(Beginning of PASSAGE)

Claims of a ‘mass exodus’ of EU workers from UK during the pandemic may have been exaggerated says the ONS, as it finds the number employed by British firms has only fallen 7 per cent
EU nationals working in the UK may not have fled the country during the pandemic in as large numbers as previous thought, new figures have revealed.
The Office for National Statistics admitted its Labour Force Survey (LFS) may have ‘significantly overstate(d) the change in the non-UK national population’ in the year to December.
It reported a 20 per cent fall in the number of EU nationals – around 500,000 people. But Real Time Information (RTI) taken from PAYE tax records suggested that the decline in employed EU nationals was closer to 7 per cent, or 185,000 people.
It blamed several issues, including the LFS moving to a telephone survey, meaning ‘a lower level of response from non-UK nationals’ that may have skewed the figures.
In January it was reported that the UK population may have shrunk by 1.3million amid the coronavirus pandemic – a fall which would be the largest recorded since the Second World War.

(End of PASSAGE)

◆ REQUIRED WORK
A – Per the report on EU workers leaving the UK, what share of employed EU nationals did the PAYE tax records suggest had gone?
B – Write a continuation of the report on EU workers leaving the UK, starting after its final sentence.

(Beginning of DATA FOR ANALYSIS)

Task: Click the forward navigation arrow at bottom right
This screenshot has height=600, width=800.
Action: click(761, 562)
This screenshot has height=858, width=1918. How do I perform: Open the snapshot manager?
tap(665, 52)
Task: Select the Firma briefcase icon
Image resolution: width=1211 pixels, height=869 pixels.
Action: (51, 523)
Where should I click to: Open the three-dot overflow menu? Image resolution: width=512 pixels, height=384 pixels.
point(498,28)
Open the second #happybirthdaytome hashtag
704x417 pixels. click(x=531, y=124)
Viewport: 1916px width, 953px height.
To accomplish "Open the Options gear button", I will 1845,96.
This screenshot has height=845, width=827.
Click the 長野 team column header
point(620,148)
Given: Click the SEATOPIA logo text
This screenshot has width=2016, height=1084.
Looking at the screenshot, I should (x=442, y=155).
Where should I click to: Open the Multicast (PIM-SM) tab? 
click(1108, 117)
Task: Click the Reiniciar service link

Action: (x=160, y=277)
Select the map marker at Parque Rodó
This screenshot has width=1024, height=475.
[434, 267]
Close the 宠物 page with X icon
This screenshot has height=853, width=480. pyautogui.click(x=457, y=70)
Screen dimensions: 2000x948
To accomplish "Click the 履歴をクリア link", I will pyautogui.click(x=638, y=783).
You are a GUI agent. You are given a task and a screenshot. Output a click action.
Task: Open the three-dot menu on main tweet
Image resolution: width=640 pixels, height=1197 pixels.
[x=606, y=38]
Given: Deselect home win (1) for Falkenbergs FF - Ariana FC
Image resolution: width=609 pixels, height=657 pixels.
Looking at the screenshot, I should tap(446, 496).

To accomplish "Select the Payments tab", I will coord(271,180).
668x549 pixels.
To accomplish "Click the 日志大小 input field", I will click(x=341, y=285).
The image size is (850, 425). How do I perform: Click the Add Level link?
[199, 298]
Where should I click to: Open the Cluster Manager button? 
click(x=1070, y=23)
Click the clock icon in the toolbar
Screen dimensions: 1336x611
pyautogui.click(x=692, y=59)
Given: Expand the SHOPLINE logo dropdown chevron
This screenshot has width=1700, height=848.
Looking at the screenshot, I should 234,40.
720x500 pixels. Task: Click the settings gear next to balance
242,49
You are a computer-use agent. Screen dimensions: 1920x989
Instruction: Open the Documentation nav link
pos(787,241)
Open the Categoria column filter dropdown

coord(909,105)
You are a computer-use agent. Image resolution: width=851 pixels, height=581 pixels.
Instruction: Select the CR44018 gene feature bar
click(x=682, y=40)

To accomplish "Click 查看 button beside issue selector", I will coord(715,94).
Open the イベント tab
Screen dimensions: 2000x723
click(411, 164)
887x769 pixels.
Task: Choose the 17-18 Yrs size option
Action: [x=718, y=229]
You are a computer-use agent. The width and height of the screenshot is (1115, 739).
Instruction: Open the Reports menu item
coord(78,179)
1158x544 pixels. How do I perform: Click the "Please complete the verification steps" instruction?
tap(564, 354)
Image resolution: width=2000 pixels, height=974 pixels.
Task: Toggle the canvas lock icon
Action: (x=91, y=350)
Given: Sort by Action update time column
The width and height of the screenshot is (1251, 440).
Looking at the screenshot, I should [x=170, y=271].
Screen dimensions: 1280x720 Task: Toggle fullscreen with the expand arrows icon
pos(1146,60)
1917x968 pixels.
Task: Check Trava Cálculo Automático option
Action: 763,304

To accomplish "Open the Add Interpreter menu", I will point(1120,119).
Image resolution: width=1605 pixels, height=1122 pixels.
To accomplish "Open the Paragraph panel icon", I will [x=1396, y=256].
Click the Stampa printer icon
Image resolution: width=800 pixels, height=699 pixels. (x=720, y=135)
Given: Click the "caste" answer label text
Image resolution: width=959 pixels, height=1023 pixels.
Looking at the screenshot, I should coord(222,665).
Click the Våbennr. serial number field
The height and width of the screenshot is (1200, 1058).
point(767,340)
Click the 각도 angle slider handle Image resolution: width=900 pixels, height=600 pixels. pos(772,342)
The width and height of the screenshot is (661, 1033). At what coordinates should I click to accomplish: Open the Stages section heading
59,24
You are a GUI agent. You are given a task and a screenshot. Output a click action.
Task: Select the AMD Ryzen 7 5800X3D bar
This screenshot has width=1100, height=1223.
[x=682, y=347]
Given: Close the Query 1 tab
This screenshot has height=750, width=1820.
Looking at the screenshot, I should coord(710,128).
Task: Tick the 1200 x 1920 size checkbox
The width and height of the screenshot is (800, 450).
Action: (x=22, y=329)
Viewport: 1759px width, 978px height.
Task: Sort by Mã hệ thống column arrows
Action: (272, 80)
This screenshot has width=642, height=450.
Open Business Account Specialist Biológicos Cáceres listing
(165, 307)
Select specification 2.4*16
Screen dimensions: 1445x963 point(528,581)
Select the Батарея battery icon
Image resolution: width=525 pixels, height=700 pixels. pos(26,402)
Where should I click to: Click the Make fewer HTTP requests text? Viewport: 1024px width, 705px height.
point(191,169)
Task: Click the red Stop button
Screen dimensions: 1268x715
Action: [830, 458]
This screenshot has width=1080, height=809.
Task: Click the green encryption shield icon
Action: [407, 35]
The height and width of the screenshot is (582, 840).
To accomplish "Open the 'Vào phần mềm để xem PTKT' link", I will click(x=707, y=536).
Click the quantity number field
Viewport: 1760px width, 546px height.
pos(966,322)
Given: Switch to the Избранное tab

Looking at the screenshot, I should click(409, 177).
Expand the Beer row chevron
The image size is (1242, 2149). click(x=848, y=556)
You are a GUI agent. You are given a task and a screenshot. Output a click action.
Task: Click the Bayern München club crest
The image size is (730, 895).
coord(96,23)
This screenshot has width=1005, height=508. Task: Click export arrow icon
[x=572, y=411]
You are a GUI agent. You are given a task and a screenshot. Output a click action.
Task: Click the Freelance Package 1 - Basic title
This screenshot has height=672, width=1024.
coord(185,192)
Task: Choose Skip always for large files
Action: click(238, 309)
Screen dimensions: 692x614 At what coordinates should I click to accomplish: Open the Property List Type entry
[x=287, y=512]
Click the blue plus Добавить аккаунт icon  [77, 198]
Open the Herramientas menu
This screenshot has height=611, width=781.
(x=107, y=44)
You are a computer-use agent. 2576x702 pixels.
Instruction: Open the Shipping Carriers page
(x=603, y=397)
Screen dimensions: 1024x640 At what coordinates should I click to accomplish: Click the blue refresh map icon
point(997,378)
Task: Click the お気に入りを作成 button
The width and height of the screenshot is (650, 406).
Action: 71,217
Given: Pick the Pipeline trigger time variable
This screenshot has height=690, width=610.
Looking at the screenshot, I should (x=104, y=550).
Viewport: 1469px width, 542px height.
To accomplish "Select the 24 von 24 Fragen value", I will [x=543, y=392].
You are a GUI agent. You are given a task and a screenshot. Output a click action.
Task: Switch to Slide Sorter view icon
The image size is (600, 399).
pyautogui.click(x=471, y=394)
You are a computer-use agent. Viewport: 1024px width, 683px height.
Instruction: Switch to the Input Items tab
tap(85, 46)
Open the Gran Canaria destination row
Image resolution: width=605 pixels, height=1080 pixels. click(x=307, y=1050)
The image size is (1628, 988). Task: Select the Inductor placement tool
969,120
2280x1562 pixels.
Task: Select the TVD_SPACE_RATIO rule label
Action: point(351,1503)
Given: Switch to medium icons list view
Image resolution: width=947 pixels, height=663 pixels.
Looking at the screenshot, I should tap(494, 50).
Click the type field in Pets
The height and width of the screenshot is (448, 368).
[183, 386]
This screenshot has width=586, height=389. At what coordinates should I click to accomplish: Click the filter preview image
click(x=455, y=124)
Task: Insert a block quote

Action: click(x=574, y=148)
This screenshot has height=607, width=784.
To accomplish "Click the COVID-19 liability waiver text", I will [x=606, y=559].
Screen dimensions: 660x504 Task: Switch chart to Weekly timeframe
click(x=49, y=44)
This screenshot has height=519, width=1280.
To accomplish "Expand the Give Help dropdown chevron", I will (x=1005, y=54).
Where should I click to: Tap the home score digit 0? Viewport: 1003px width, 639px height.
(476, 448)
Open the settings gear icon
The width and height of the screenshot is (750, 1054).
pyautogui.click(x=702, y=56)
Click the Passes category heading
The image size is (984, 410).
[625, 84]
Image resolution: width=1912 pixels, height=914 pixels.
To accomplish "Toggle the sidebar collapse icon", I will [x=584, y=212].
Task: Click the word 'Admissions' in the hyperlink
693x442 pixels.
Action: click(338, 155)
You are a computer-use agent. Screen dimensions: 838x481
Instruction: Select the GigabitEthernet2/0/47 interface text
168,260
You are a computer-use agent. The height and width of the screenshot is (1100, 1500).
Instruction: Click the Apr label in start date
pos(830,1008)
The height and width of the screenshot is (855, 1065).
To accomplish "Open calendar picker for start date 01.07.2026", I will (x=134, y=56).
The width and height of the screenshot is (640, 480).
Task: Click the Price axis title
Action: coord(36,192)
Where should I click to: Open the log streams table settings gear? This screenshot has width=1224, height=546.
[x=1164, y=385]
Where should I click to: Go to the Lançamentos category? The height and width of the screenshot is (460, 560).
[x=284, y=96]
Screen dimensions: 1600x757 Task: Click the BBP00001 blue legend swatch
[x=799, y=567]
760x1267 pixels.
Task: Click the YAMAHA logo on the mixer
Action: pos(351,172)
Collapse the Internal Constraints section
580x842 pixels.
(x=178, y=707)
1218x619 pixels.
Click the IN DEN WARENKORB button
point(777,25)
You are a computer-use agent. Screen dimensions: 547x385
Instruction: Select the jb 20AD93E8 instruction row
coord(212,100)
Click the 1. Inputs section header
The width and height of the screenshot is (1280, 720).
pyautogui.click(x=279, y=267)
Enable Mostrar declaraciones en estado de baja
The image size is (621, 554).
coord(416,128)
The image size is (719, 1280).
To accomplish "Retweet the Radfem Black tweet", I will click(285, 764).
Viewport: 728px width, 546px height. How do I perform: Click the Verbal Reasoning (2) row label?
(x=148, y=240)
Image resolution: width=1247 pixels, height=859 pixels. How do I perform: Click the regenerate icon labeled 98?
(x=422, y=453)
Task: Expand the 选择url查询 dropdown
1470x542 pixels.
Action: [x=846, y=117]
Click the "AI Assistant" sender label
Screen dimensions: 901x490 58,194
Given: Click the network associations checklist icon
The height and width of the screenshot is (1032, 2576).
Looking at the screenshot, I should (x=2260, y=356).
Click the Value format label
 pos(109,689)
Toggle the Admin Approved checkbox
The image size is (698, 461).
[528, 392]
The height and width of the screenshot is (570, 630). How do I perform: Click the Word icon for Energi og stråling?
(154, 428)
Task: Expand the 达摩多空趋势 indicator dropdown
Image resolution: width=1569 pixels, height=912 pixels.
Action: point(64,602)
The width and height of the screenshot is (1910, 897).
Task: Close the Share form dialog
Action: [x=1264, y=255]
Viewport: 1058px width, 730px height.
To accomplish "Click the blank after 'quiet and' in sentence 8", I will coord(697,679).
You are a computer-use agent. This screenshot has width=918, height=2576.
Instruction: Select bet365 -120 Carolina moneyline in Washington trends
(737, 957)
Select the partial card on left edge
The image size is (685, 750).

(End of DATA FOR ANALYSIS)

◆ ANSWERS BY ITEM NUMBER
A – About 7 per cent, or 185,000 people.

B –
A new report published by The Economic Statistics Centre of Excellence set out ‘illustrative’ analysis which suggests there may have been an ‘unprecedented exodus’ of foreign-born workers.
The numbers suggest that the resident population of London may have decreased by almost 700,000 alone.
The authors conducted their own analysis of the ONS’s Labour Force Survey which is one of the main sources of data on employment and unemployment in the UK.
The LFS suggested the number of people born in the UK who have a job and live in London had actually increased by more than 250,000 over the last year while the overall UK population appeared to have considerably increased.
But the authors said this seems ‘implausible’ given the damage the coronavirus crisis has done to the UK economy.
Their own analysis of the numbers suggested a slight drop in the UK-born population of approximately 55,000 and a massive drop of just under 1.3million for the non-UK born population.